Task inputs Start Marker
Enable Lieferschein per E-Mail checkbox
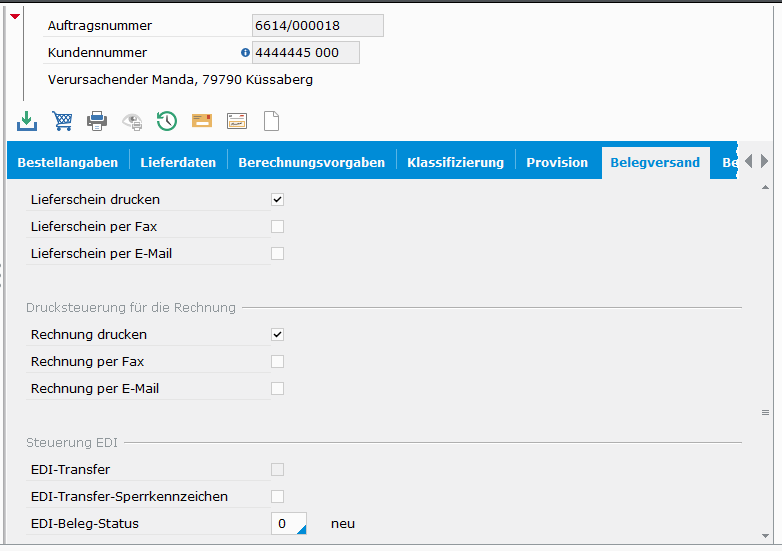 pos(278,254)
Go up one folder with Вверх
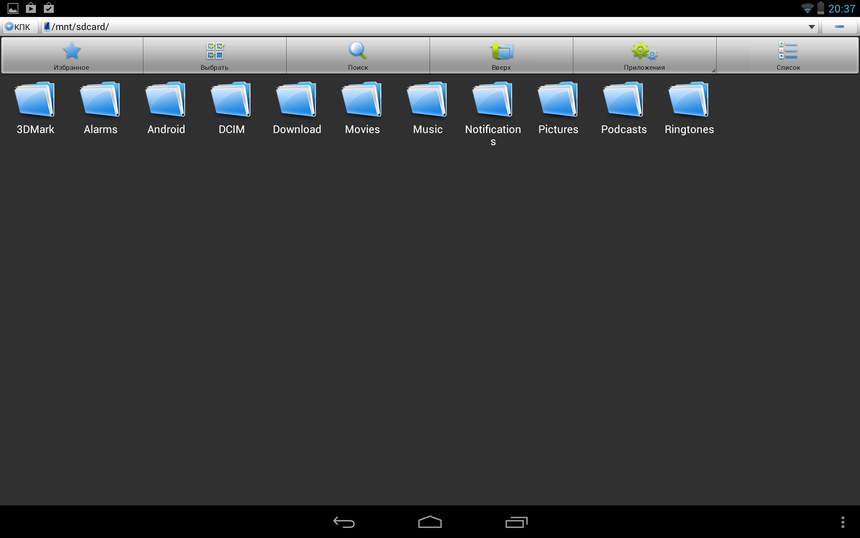Image resolution: width=860 pixels, height=538 pixels. pyautogui.click(x=501, y=55)
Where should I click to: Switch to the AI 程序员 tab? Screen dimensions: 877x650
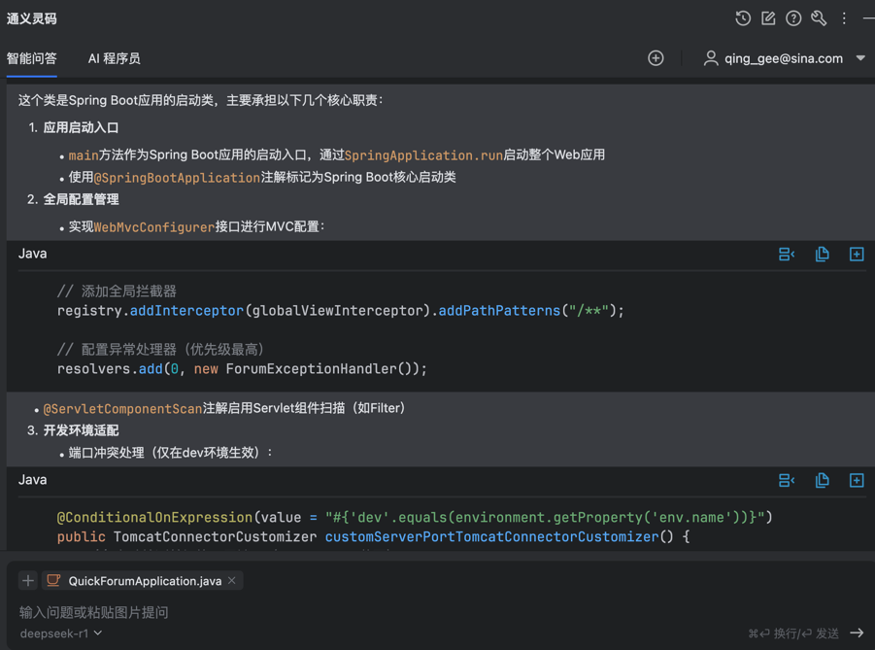(114, 59)
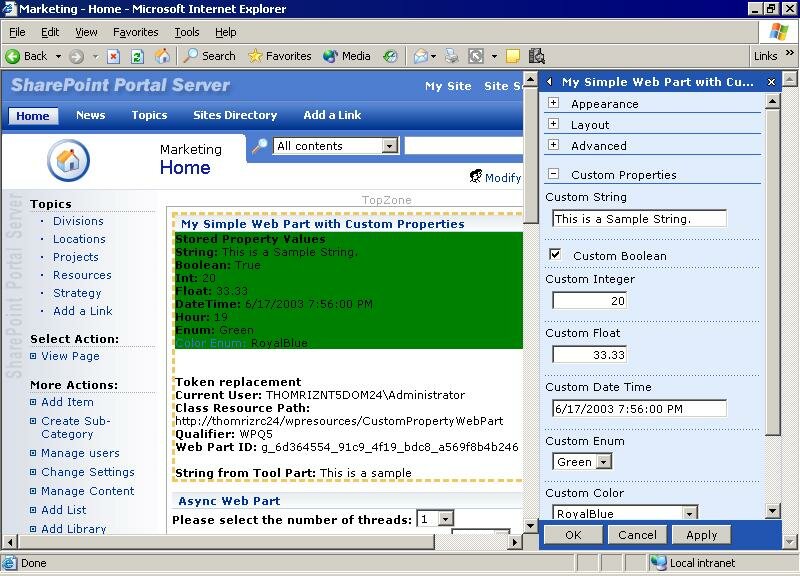
Task: Open the History toolbar icon
Action: point(390,56)
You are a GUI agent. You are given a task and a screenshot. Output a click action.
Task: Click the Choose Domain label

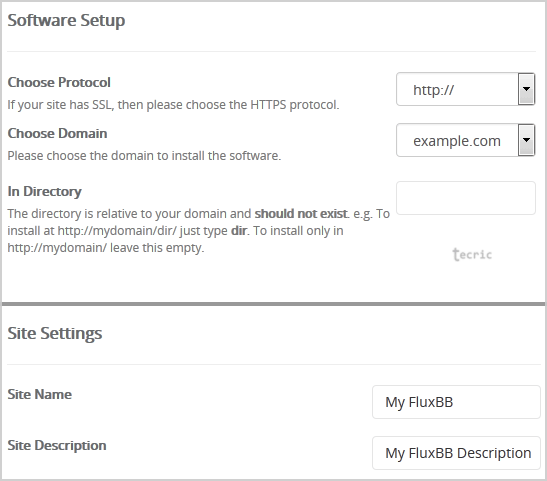57,133
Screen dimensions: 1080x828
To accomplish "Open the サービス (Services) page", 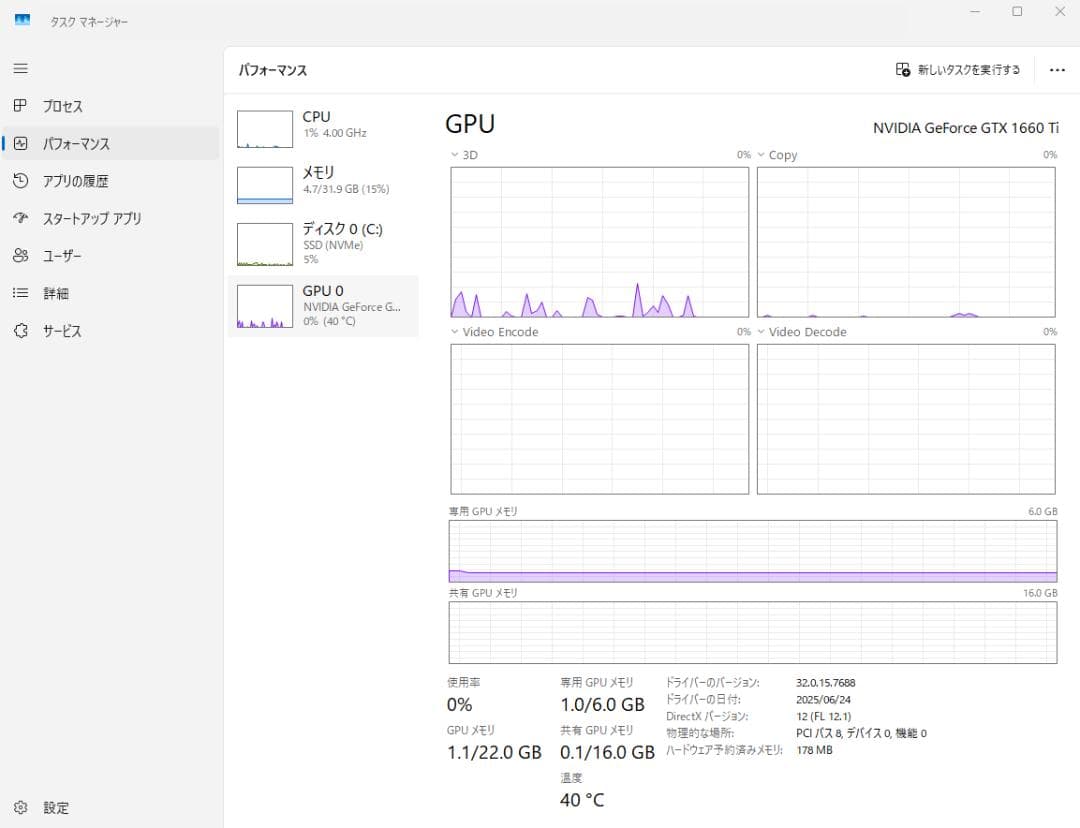I will tap(72, 331).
Task inputs End Marker
- Exercise: Leave out any pictures and return exactly the lines from the beginning of the data through the line with "You are a GUI", inclusive.

- Exercise result:
Enable Lieferschein per E-Mail checkbox
 pos(278,254)
Go up one folder with Вверх
Image resolution: width=860 pixels, height=538 pixels. pyautogui.click(x=501, y=55)
Where should I click to: Switch to the AI 程序员 tab? Screen dimensions: 877x650
(114, 59)
Task: Open the History toolbar icon
Action: point(390,56)
You are a GUI agent. You are given a task and a screenshot. Output a click action.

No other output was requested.